Synergistic effects on ganglionic herpes simplex virus infections by mutations or drugs that inhibit the viral polymerase and thymidine kinase.

Herpes simplex virus encodes proteins, such as DNA polymerase, that are essential for its replication and proteins, such as thymidine kinase, that are not essential for replication in cell culture, but are important for pathogenesis in animal models. However, certain mutations affecting these proteins exert little or no effect on replication or pathogenesis. We tested the effects of combining two such mutations--one that alters DNA polymerase and one that decreases but does not abolish thymidine kinase activity--on replication in cultured cells and on acute and latent infections in mice. The double mutant replicated similarly to the single mutants and wild-type virus both in cell culture and acutely in the mouse eye. However, it was severely impaired for acute replication in trigeminal ganglia and for reactivatable latent infections.

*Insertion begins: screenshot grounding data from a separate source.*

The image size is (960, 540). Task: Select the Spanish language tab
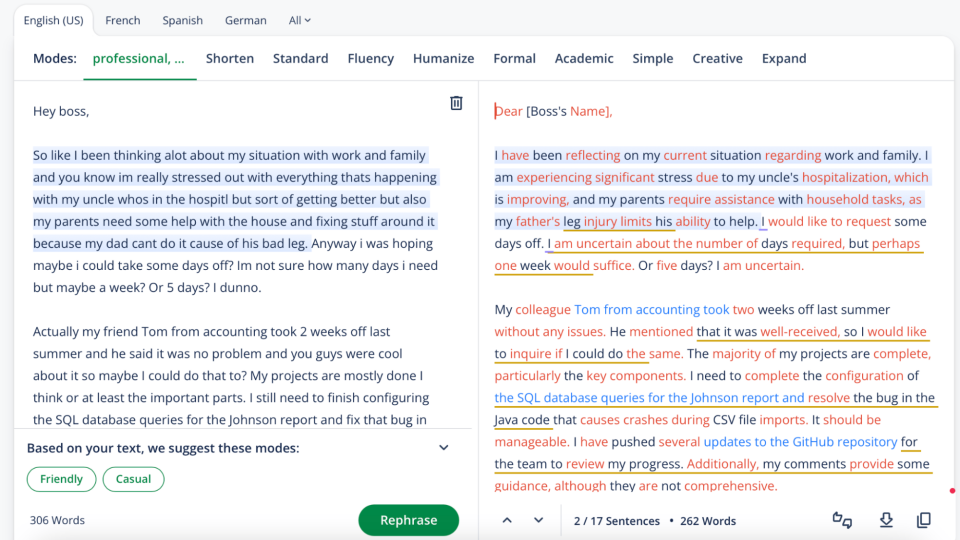click(x=182, y=20)
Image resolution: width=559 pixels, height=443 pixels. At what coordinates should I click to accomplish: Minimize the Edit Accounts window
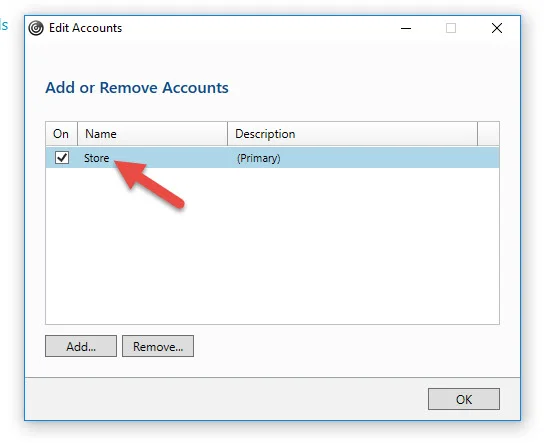click(406, 28)
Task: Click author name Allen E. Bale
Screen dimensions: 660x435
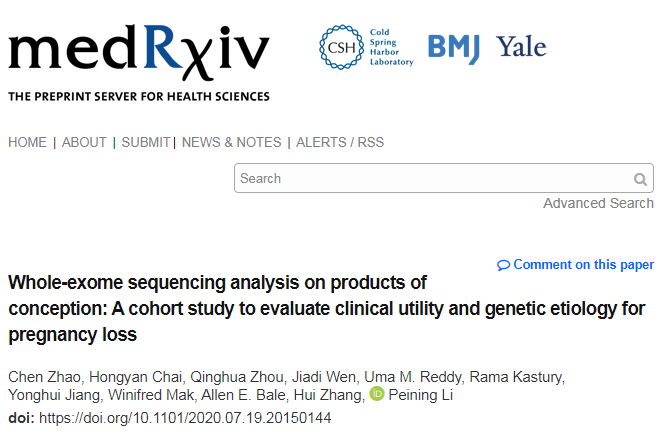Action: 243,395

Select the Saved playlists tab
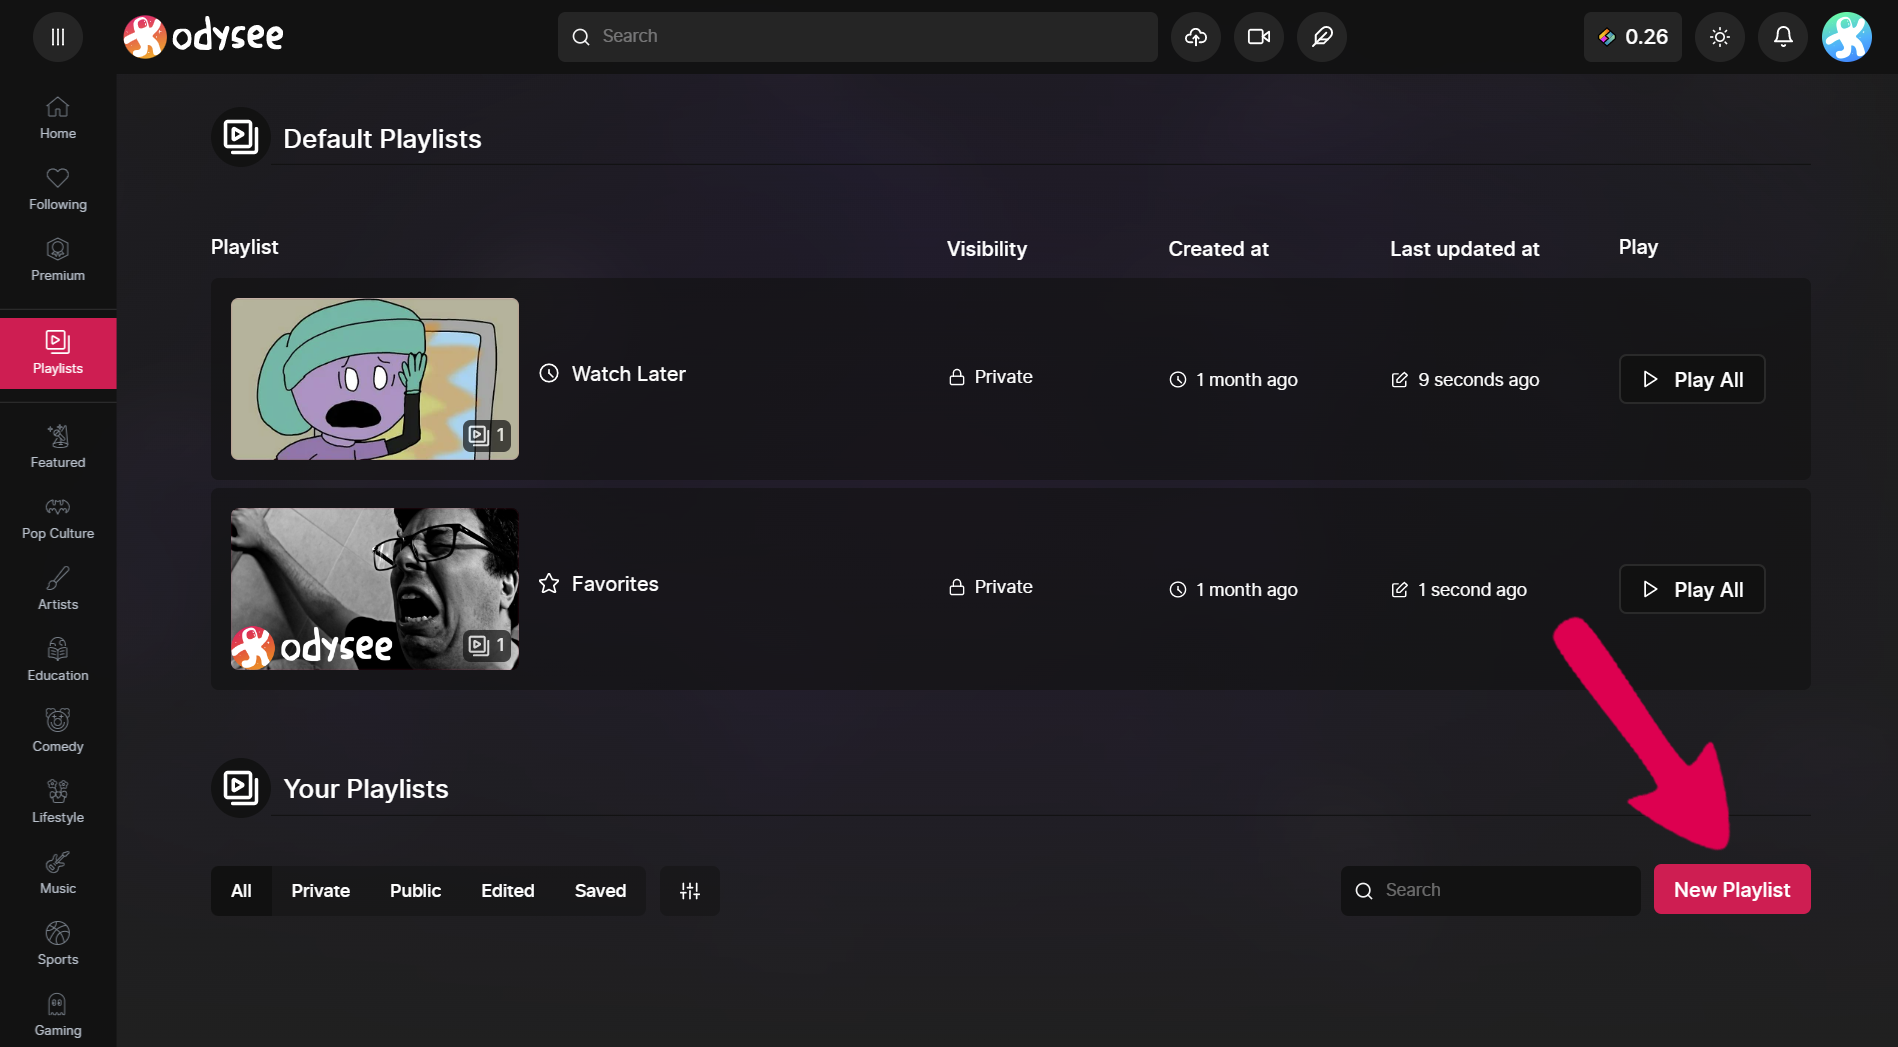[600, 890]
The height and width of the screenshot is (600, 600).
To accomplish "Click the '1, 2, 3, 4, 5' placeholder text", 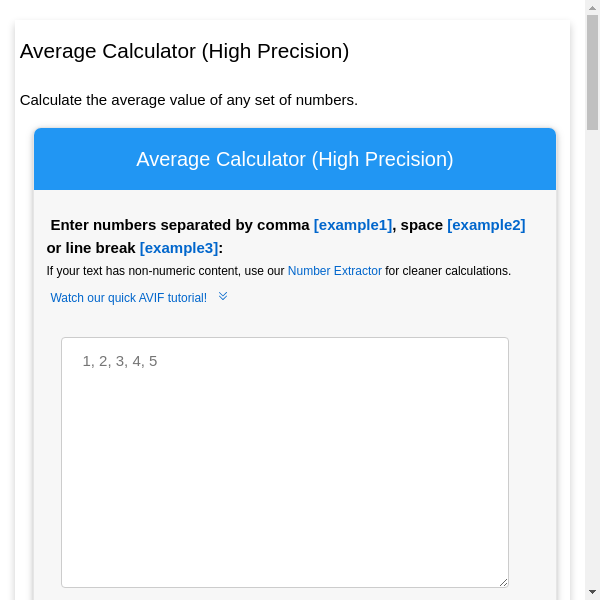I will click(120, 361).
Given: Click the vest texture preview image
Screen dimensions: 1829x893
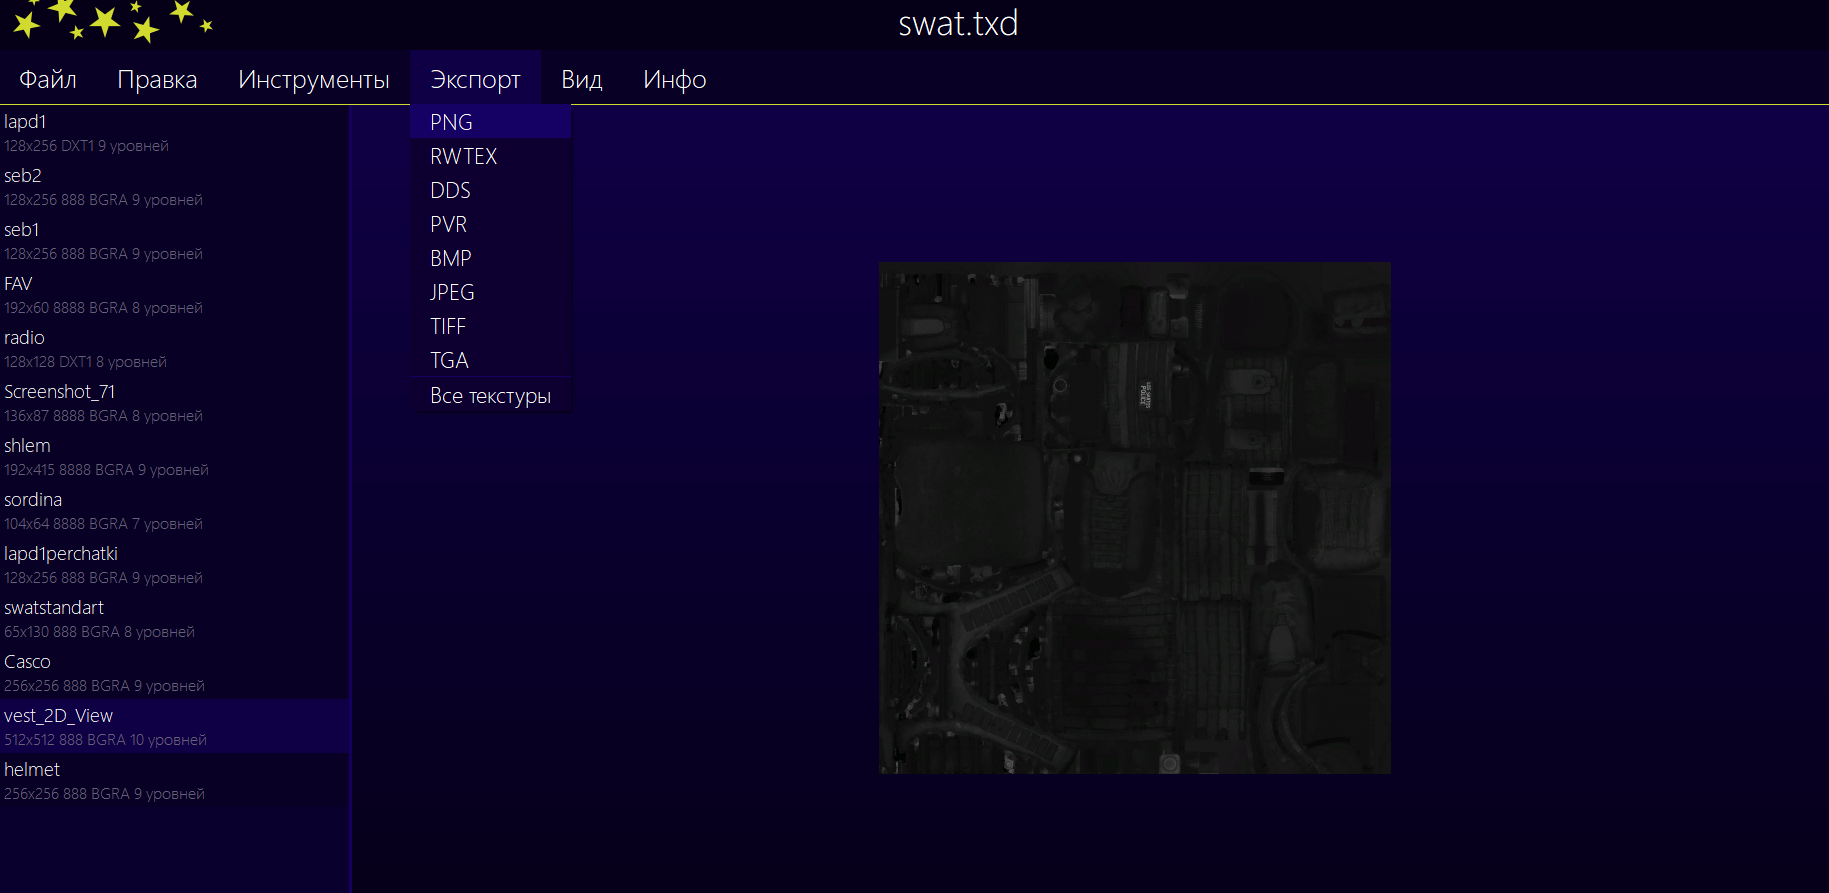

This impairment depended upon the polymerase mutation. Similarly, although Ro 31-5140, a thymidine kinase inhibitor, did not potentiate the antiviral effects of phosphonoacetic acid, a polymerase inhibitor, in cell culture, the two drugs in combination substantially inhibited viral reactivation from latency at concentrations that had little or no effect when used singly. These synergistic effects may have implications for viral functions during pathogenesis and for antiviral chemotherapy.